◆ **BRIEF**
Copy out the rows below, from the line containing "This screenshot has" through the line containing "Describe the element at coordinates (358, 348)", including both. Leave out the pictures.

◆ **DATA SECTION**
★ ★ ★ ★ ★
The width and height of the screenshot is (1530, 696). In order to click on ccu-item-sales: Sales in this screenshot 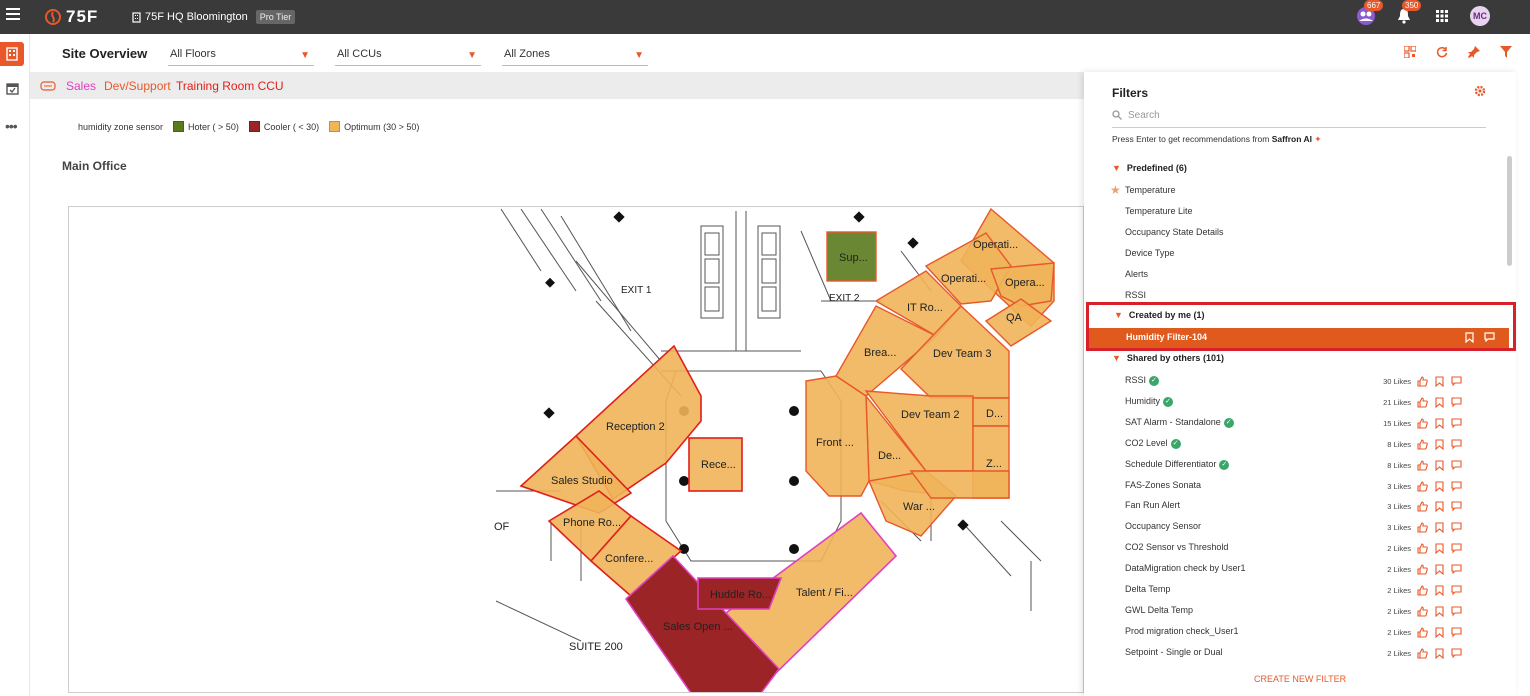, I will do `click(81, 86)`.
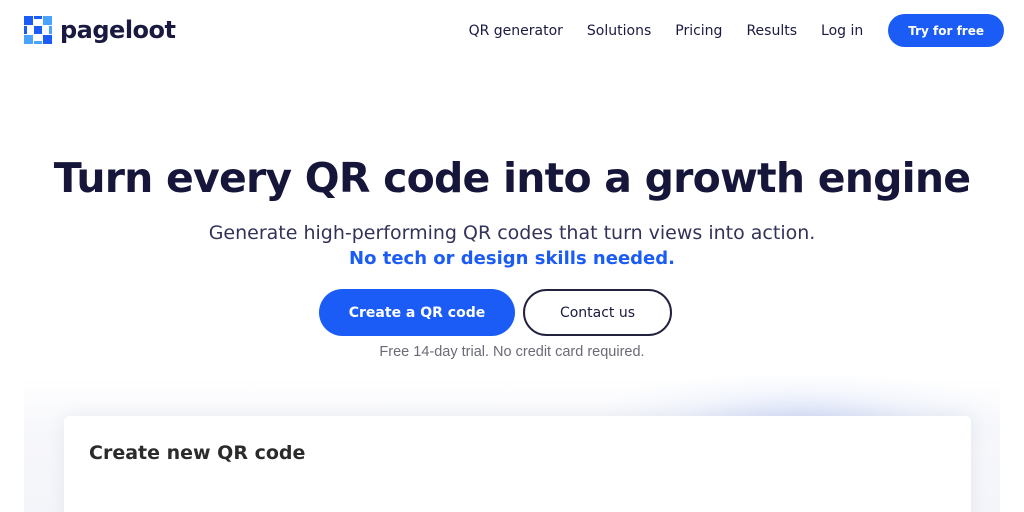 Image resolution: width=1024 pixels, height=512 pixels. I want to click on logo: pageloot, so click(100, 30).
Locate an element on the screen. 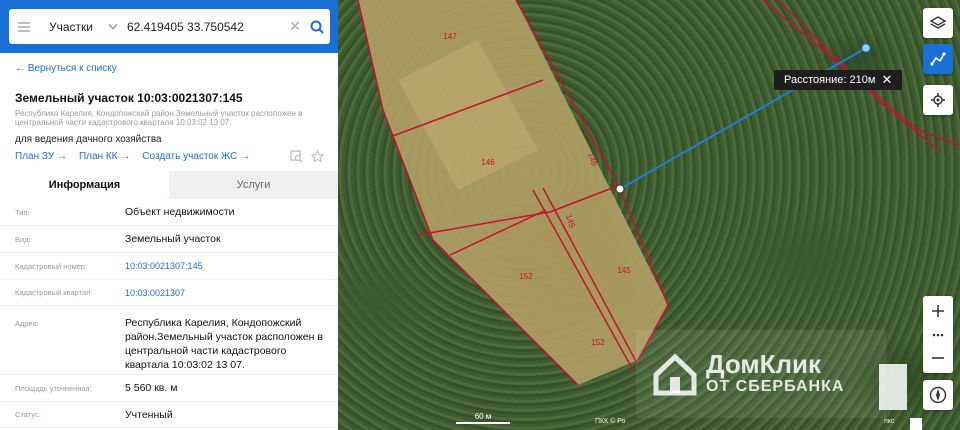 The height and width of the screenshot is (430, 960). map-corner-square is located at coordinates (916, 424).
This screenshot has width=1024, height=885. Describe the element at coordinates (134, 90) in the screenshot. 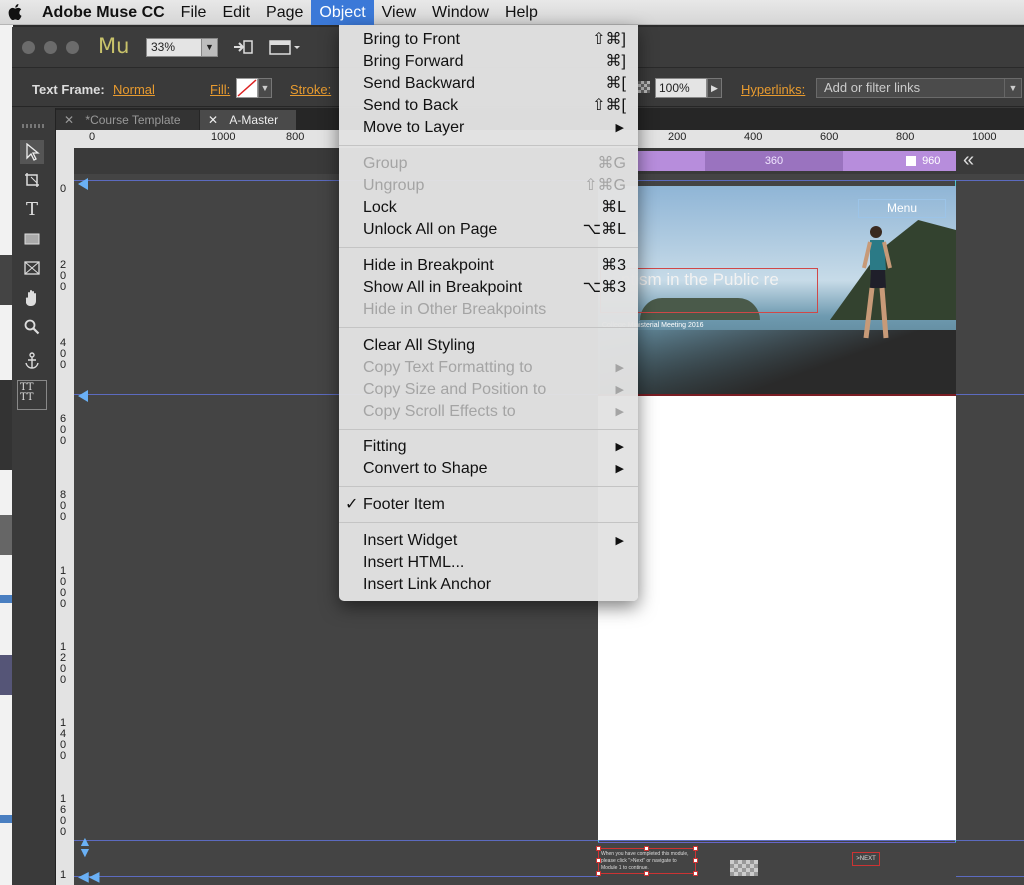

I see `text-frame-mode: Normal` at that location.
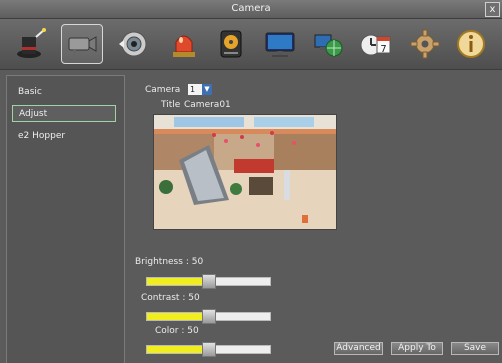  Describe the element at coordinates (358, 348) in the screenshot. I see `advanced-button: Advanced` at that location.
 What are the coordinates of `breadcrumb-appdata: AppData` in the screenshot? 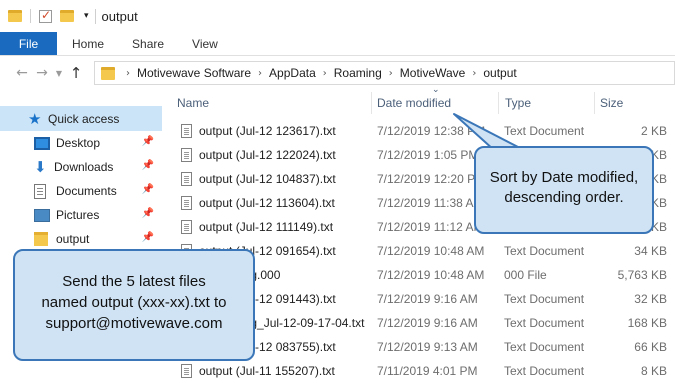 It's located at (292, 73).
★ ★ ★ ★ ★
◆ **REPLY TO THE EXERCISE**
This screenshot has width=1024, height=885. Describe the element at coordinates (134, 90) in the screenshot. 

I see `text-frame-mode: Normal` at that location.
  Describe the element at coordinates (358, 348) in the screenshot. I see `advanced-button: Advanced` at that location.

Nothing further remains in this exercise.